# Lokale Datenbank



## Letters (6. Aug 2011)

Hi,

ich möchte mir eigentlich nur ein einfaches ticketssystem zu meinem nebenjob als edv support schreiben.

nur ist dabei das problem. ich hatte eine zeit in der ich ein bisschen java programmiert habe ( oder musste ) und habe dabei relativ bequeme datenbanken kennengelernt und was ich nun suche ist eine datenbank deren daten in einer lokalen datei gespeichert werden.
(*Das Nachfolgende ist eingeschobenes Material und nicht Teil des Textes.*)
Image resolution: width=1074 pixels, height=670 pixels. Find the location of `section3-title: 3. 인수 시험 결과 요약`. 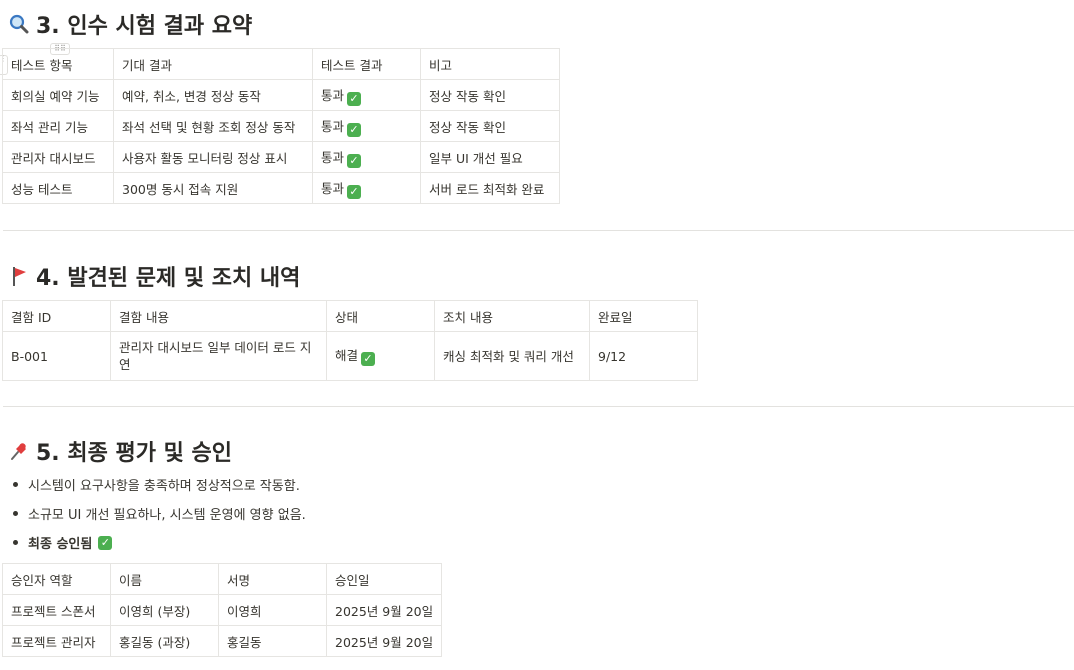

section3-title: 3. 인수 시험 결과 요약 is located at coordinates (144, 26).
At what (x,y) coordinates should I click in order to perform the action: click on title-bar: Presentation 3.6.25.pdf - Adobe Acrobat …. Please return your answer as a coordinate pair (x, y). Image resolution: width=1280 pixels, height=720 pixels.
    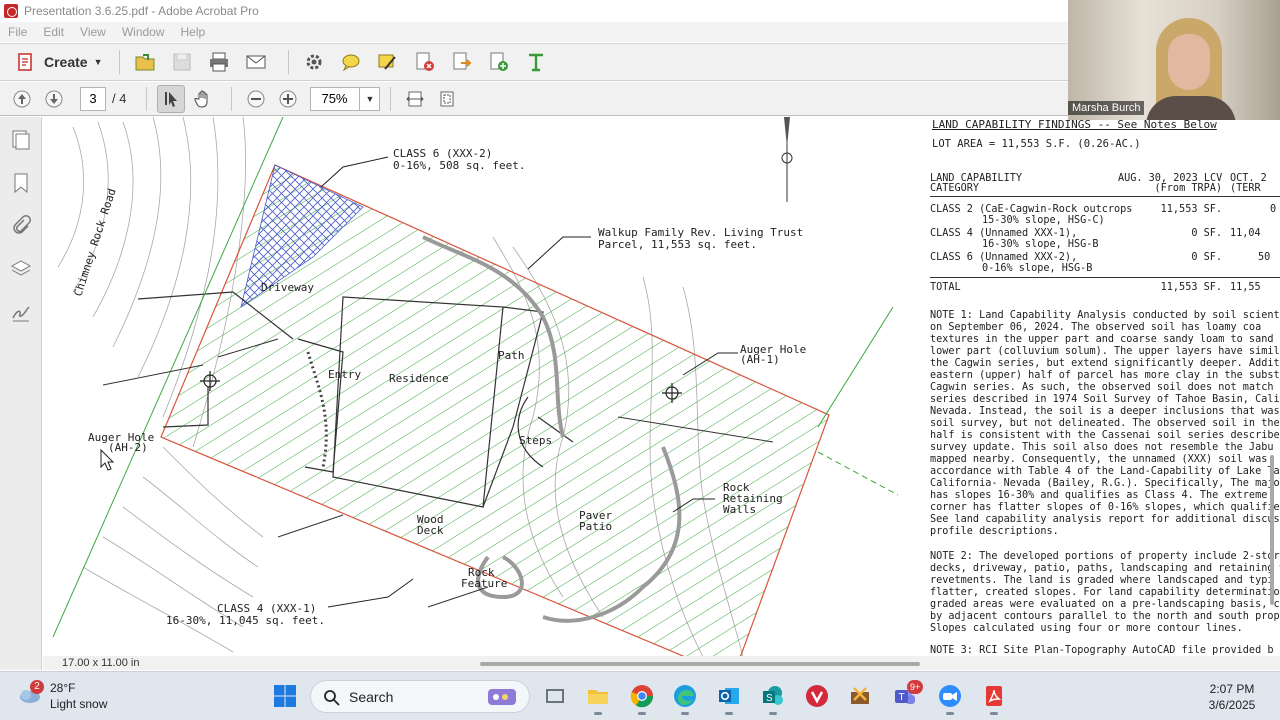
    Looking at the image, I should click on (534, 11).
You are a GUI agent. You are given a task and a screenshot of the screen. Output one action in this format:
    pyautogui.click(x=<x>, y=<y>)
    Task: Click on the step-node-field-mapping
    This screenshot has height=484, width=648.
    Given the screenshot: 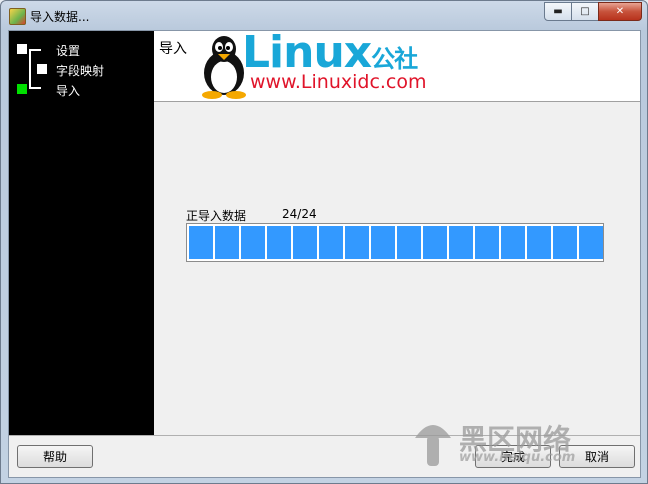 What is the action you would take?
    pyautogui.click(x=42, y=69)
    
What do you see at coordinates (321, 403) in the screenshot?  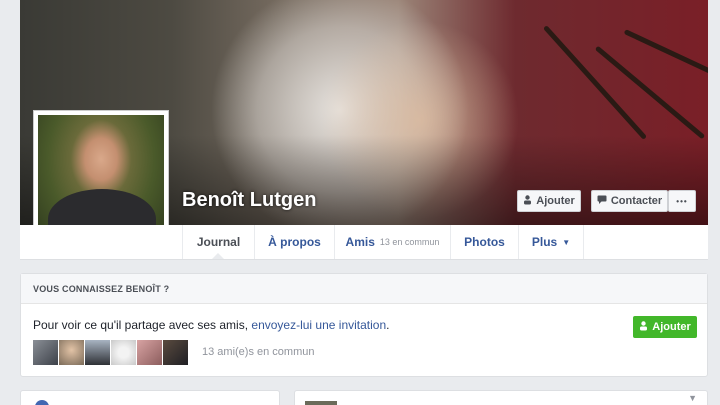 I see `post-avatar` at bounding box center [321, 403].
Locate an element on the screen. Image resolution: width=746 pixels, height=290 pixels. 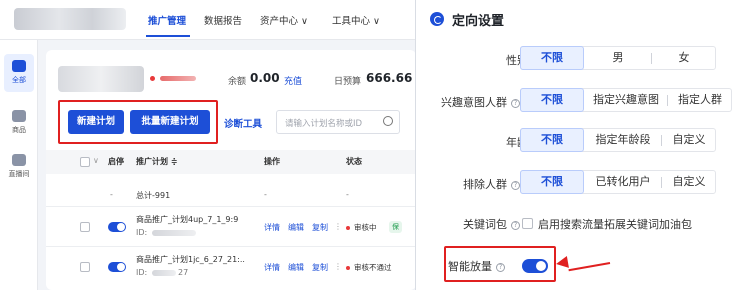
gender-option-male: 男 is located at coordinates (618, 58).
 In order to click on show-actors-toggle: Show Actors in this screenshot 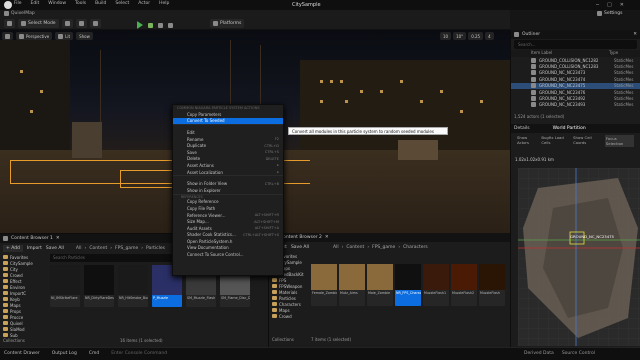, I will do `click(526, 141)`.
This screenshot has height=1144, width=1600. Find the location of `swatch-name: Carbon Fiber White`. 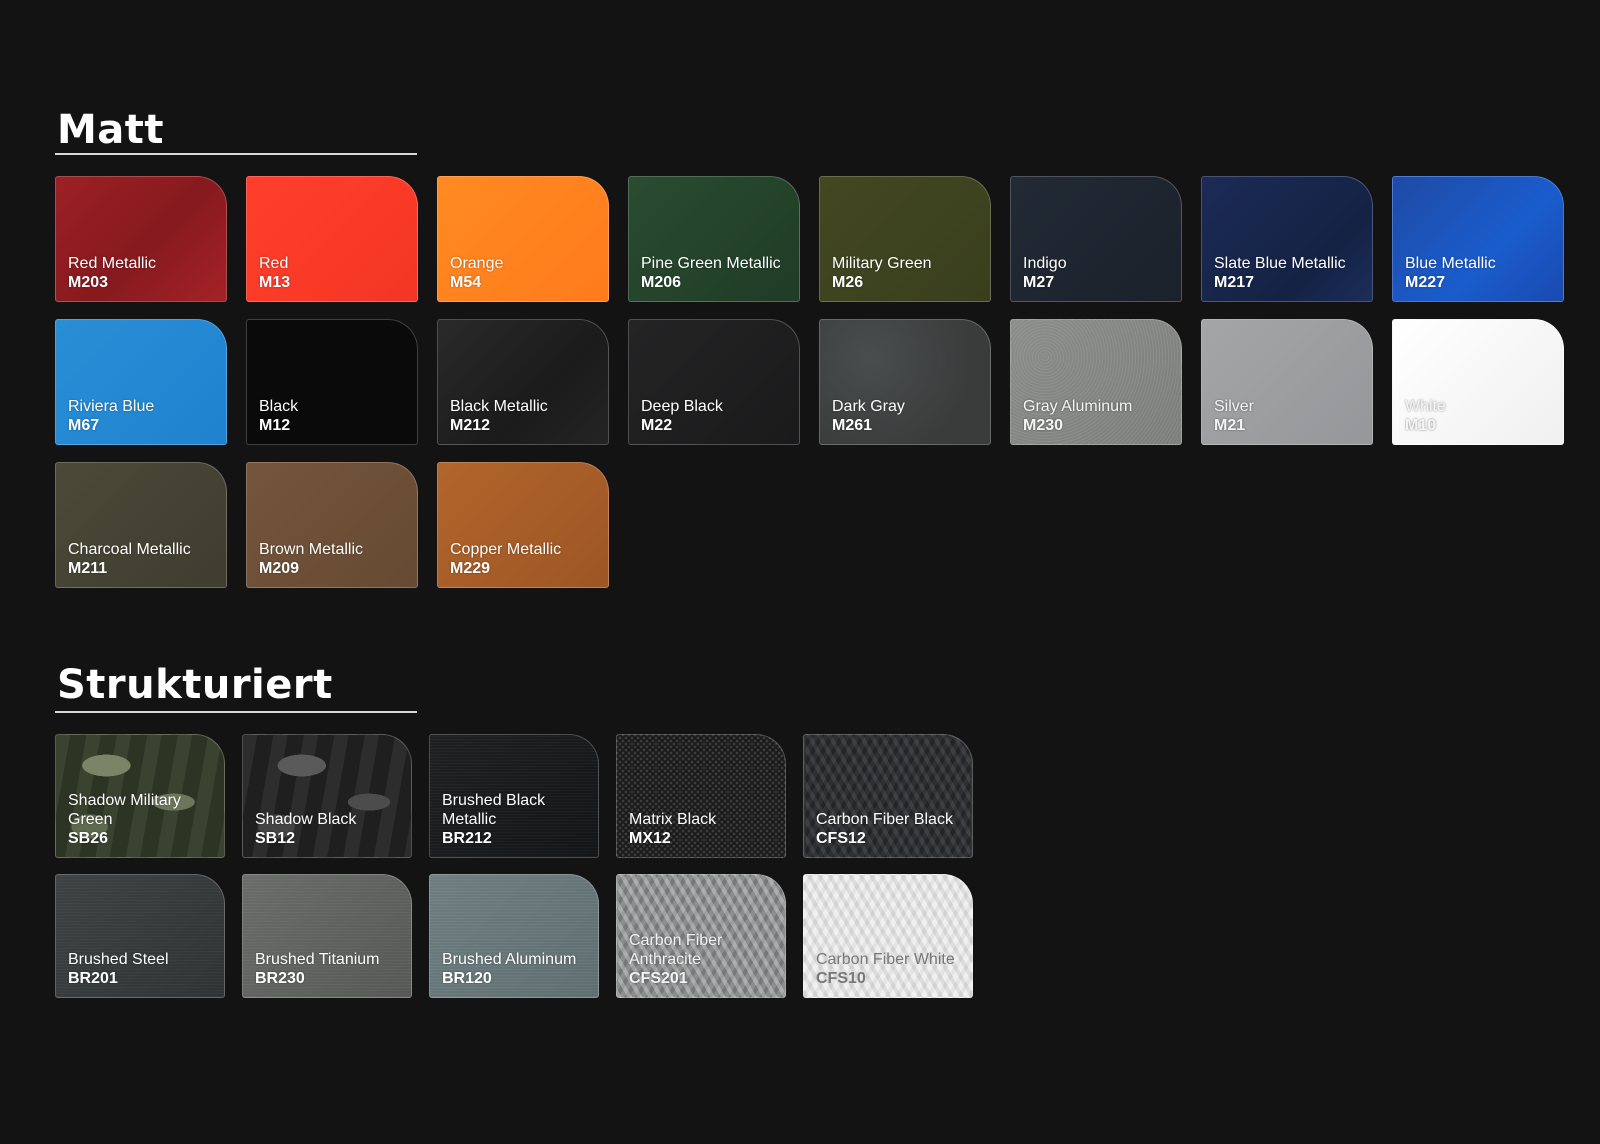

swatch-name: Carbon Fiber White is located at coordinates (886, 960).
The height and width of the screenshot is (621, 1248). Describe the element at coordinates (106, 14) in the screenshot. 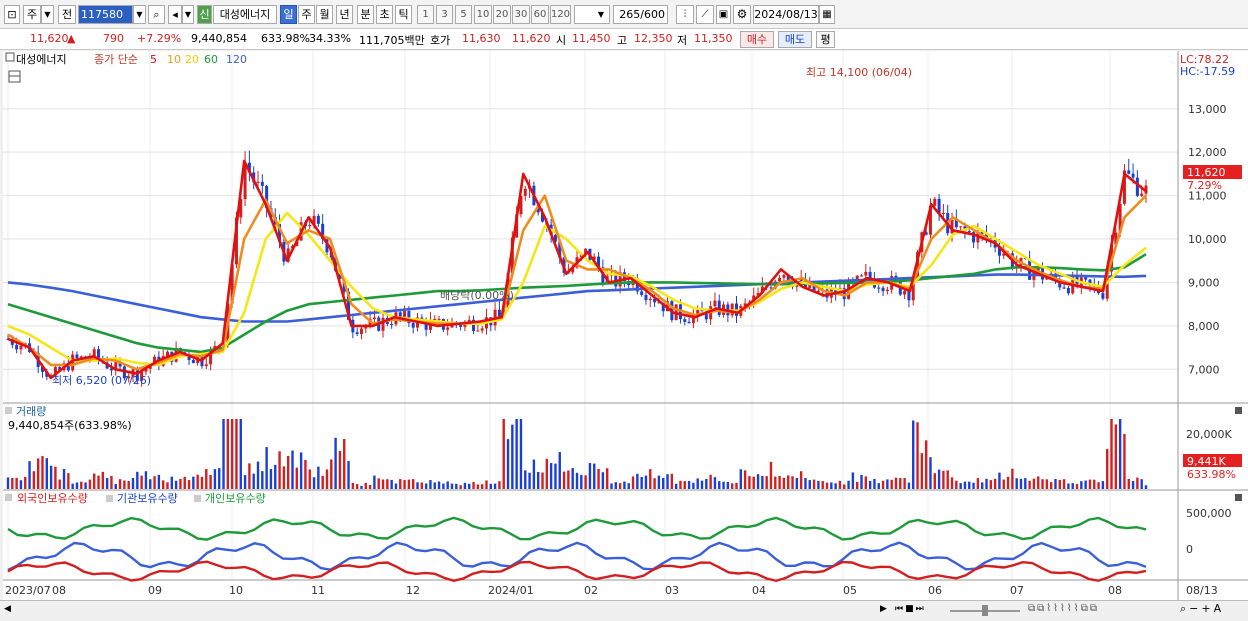

I see `stock-code-input: 117580` at that location.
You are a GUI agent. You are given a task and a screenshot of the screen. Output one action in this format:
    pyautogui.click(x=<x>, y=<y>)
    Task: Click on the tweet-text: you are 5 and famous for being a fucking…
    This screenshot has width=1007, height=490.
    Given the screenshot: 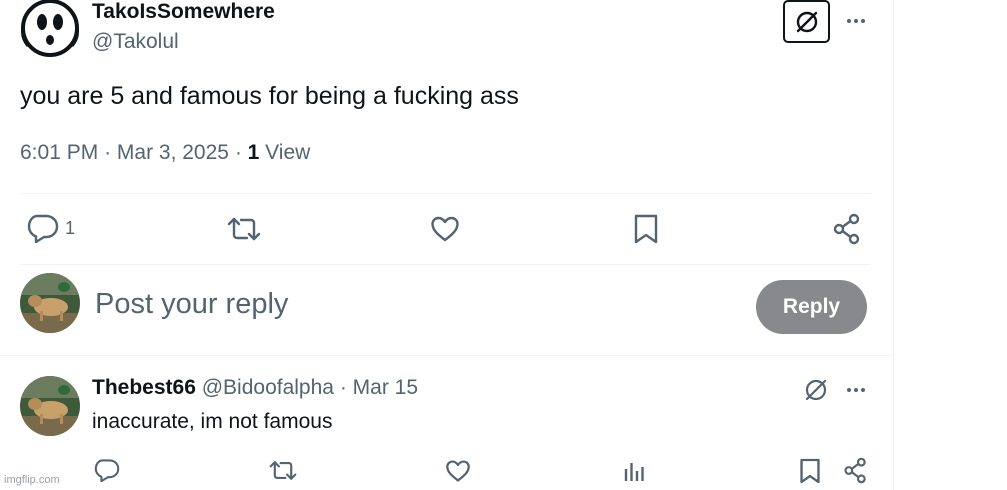 What is the action you would take?
    pyautogui.click(x=270, y=96)
    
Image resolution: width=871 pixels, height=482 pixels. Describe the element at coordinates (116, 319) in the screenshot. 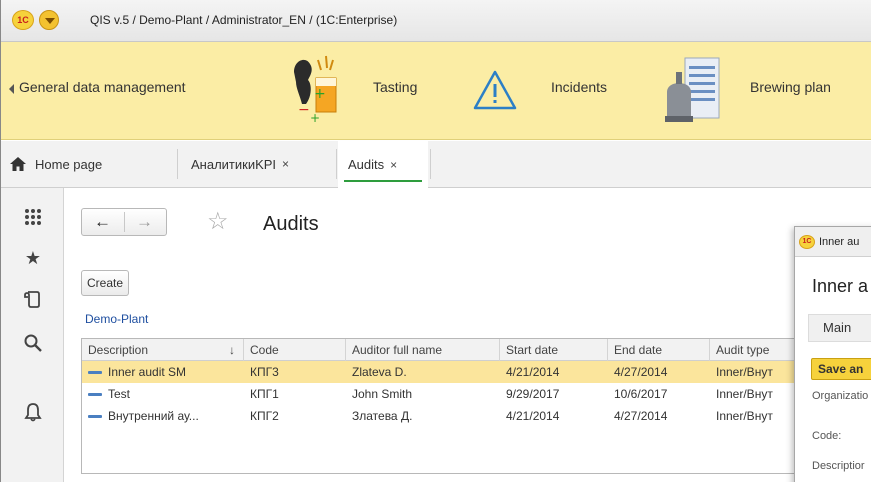

I see `organization-link: Demo-Plant` at that location.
ich brauche keine große sicherheit der datei über zugangskontrolle sondern es soll eine reine datenhaltung sein.. ich weiß das es das gibt aber ich weiß absolut nicht mehr wie sich diese nennt :x


----------



## Gast2 (6. Aug 2011)

z.b.
H2 Database Engine


----------



## tagedieb (6. Aug 2011)

..oder Apache Derby


----------



## Guybrush Threepwood (6. Aug 2011)

Nachdem diese Frage sehr oft kommt, wäre es doch eigentlich einen FAQ-Eintrag wert, oder?


----------



## L-ectron-X (7. Aug 2011)

Du kannst in den FAQ-Entwürfen einen Beitrag schreiben, der dann verschoben wird.


----------



## Guybrush Threepwood (9. Aug 2011)

Gerne! Ich werde in den nächsten Tagen etwas aufsetzen.

Viele Grüße!


----------